| WHAT THIS TASK INVOLVES |
Please return exactly the lines from the top of the data through the line that contains "This screenshot has width=1568, height=640.", and skip all pictures.
-------- EXCERPTED RECORDS
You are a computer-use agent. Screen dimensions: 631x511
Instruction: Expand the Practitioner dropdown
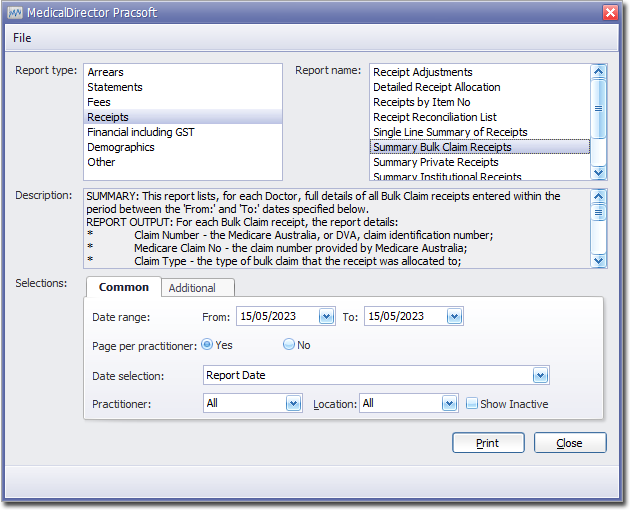point(293,404)
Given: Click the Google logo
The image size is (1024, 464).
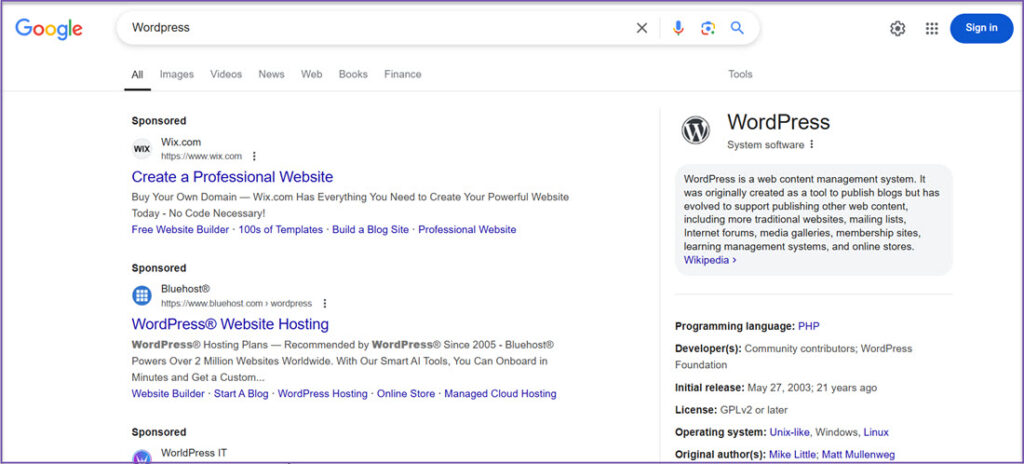Looking at the screenshot, I should click(x=48, y=29).
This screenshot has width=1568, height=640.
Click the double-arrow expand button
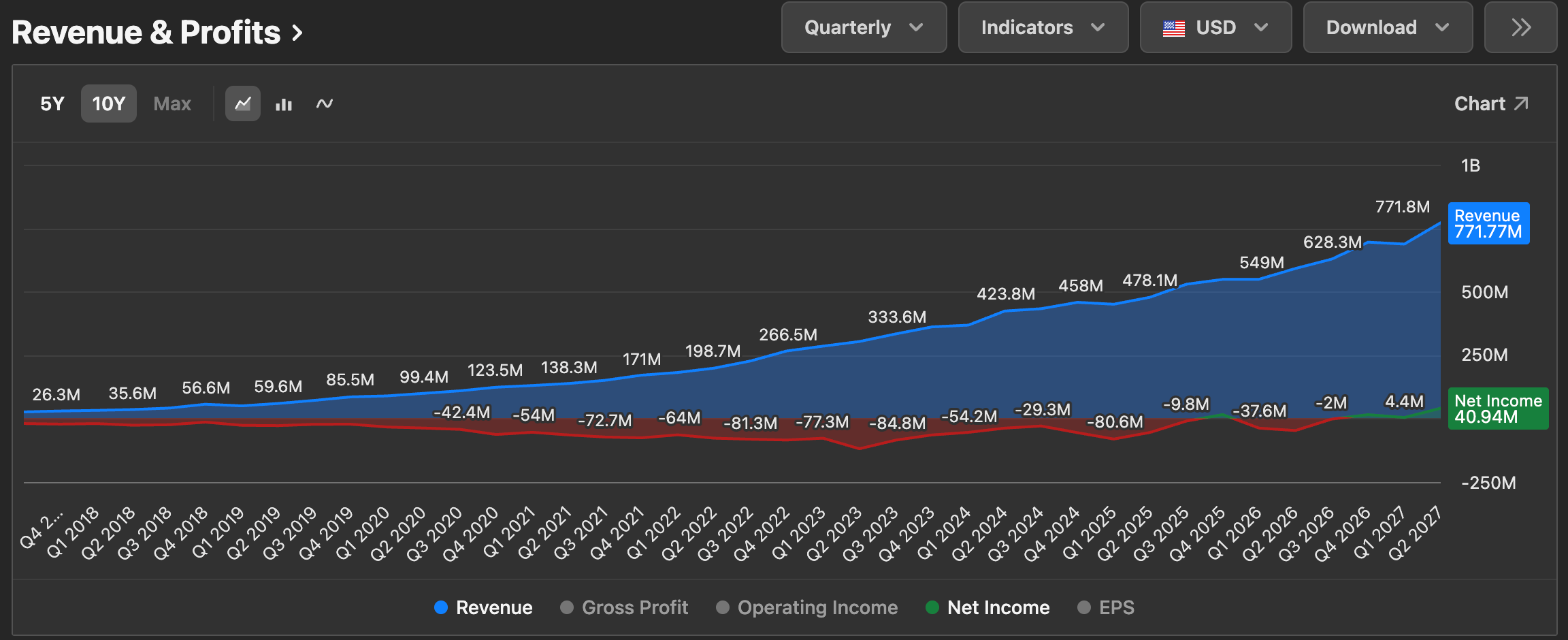point(1520,27)
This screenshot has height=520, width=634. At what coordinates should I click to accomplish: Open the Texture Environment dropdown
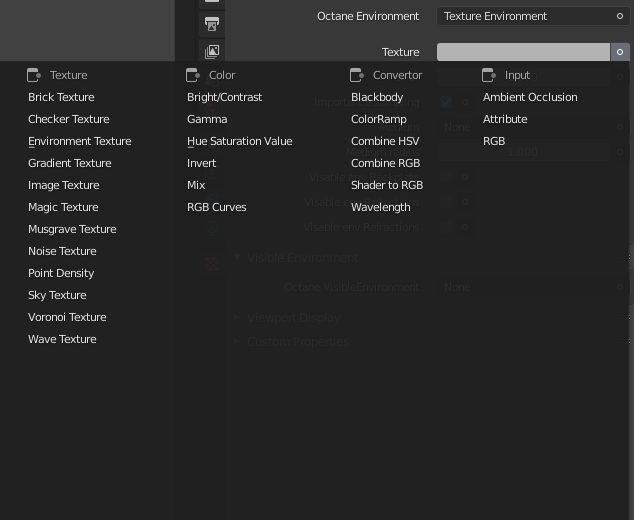point(532,16)
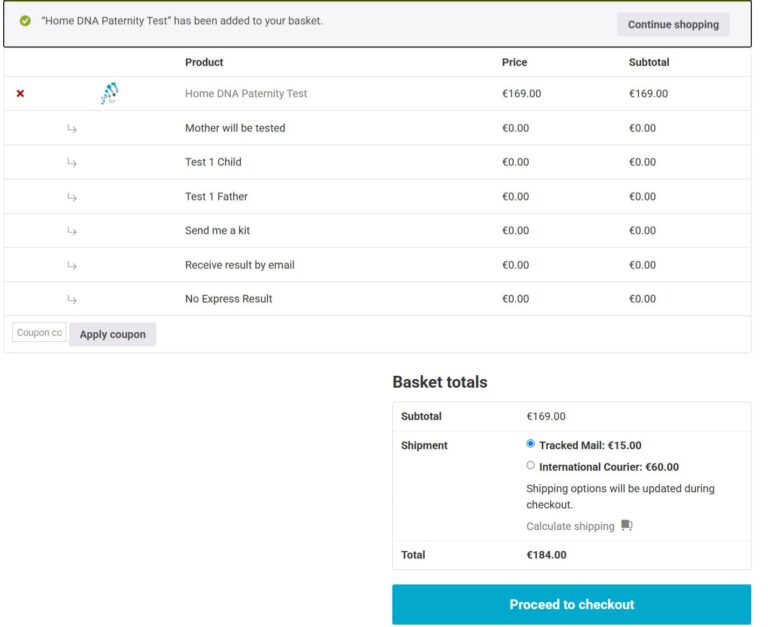Click Apply coupon button
Image resolution: width=768 pixels, height=627 pixels.
pyautogui.click(x=113, y=334)
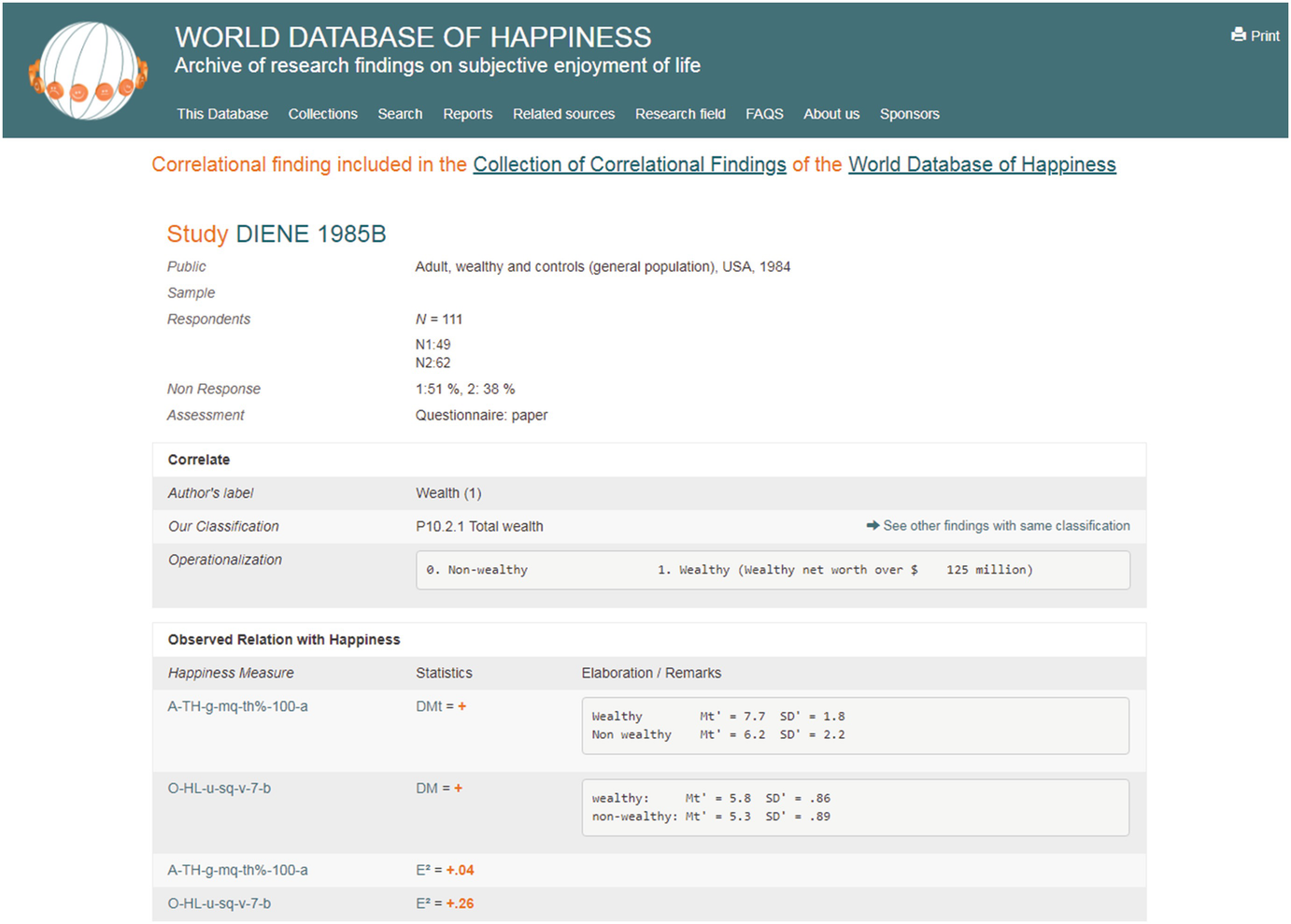Open Related sources in the navigation

563,114
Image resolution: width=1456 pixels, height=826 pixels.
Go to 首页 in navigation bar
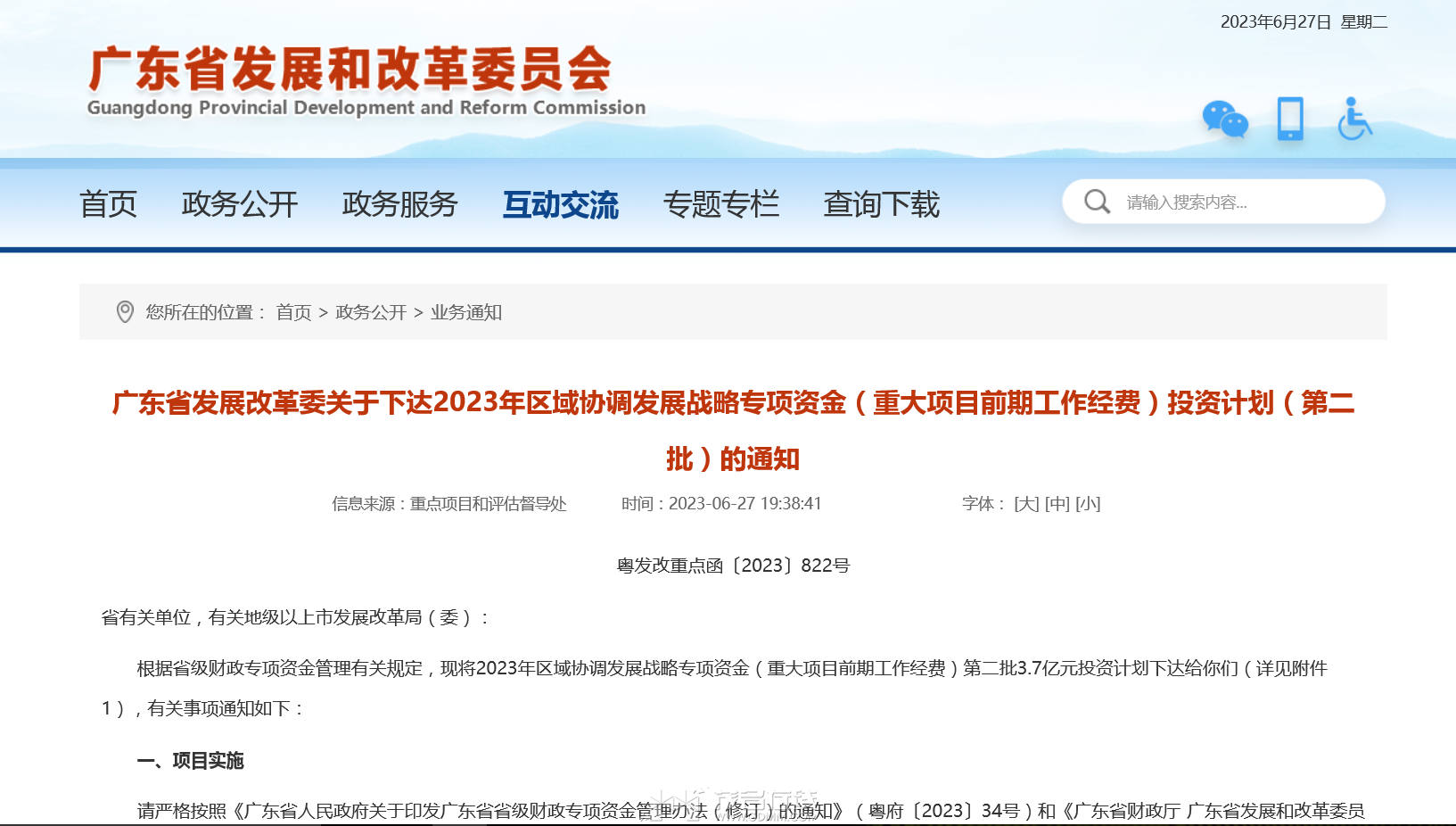108,204
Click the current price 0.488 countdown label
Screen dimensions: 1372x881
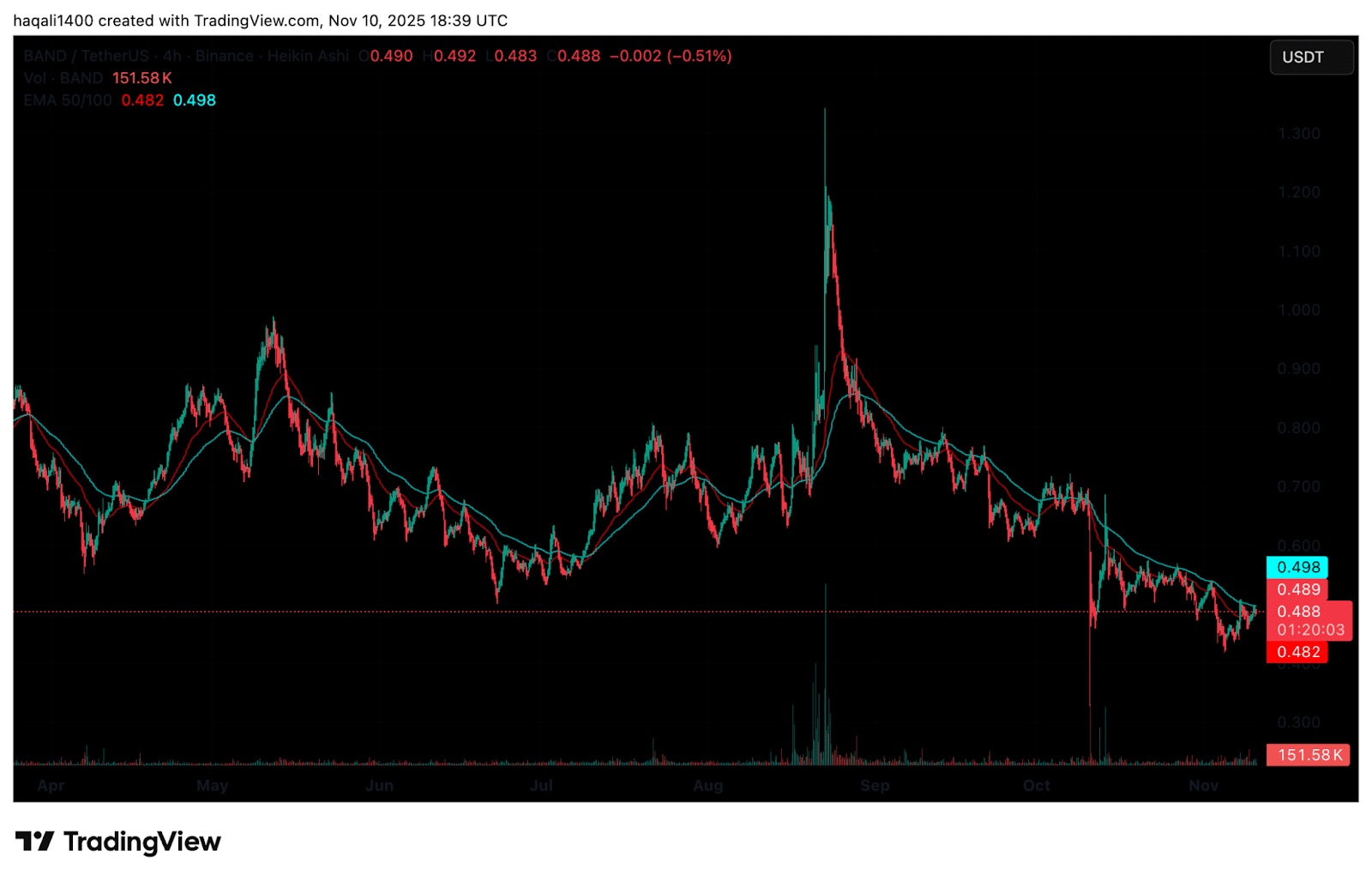pyautogui.click(x=1309, y=620)
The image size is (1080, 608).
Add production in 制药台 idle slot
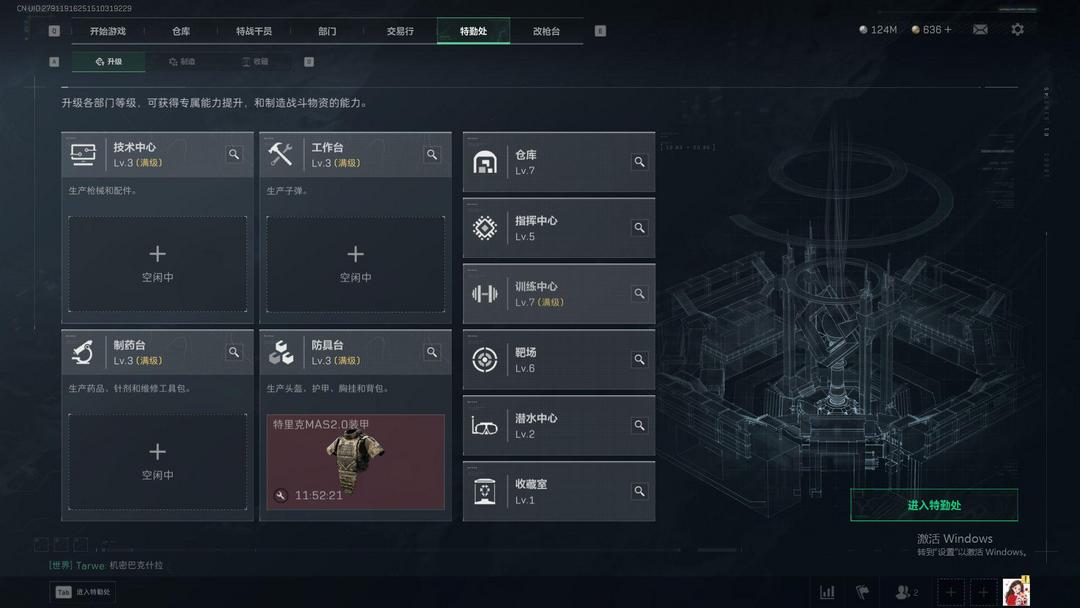pos(157,462)
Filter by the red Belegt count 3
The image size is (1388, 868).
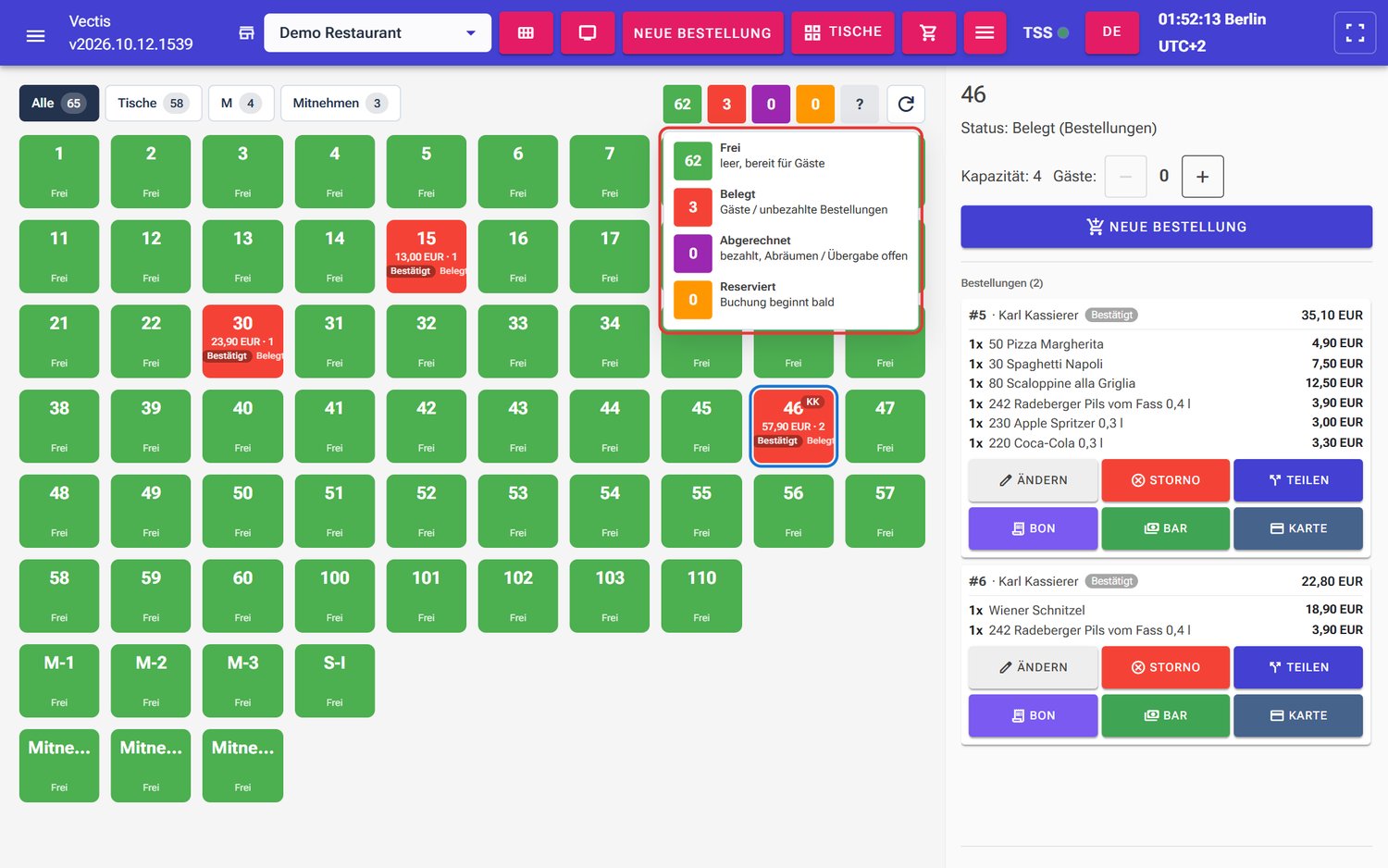(x=726, y=104)
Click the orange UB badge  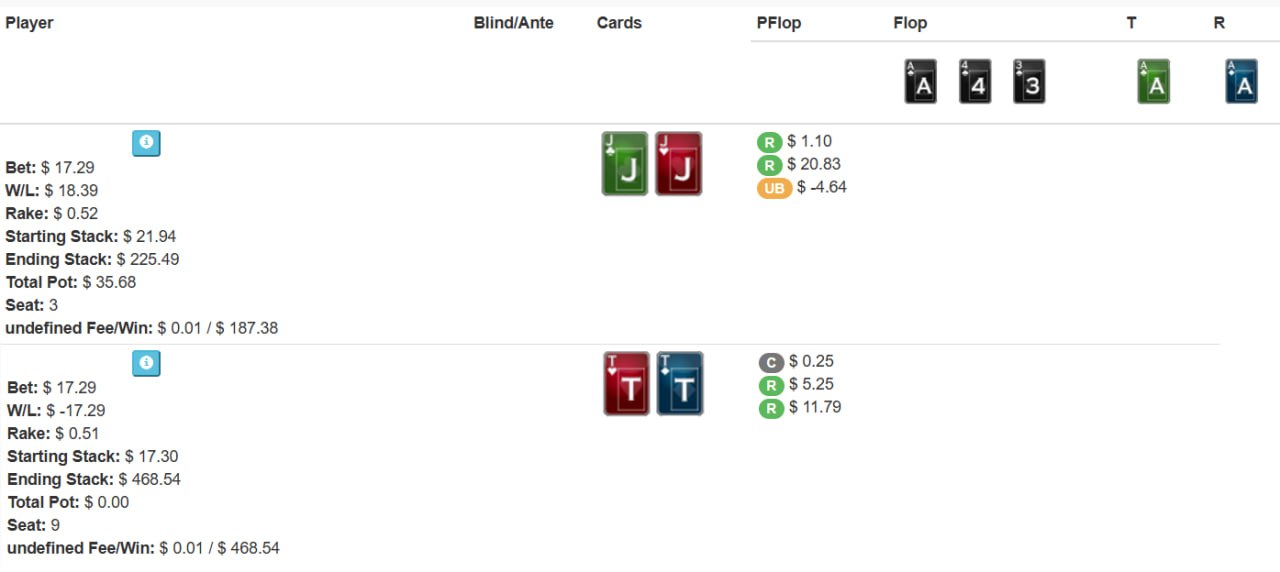[x=774, y=188]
----------------
| EXERCISE RESULT |
You are a computer-use agent. Screen dimensions: 631x511
Instruction: Expand the Practitioner dropdown
point(293,404)
Given: Click the Google logo
The image size is (1024, 464).
Looking at the screenshot, I should click(x=48, y=29).
This screenshot has width=1568, height=640.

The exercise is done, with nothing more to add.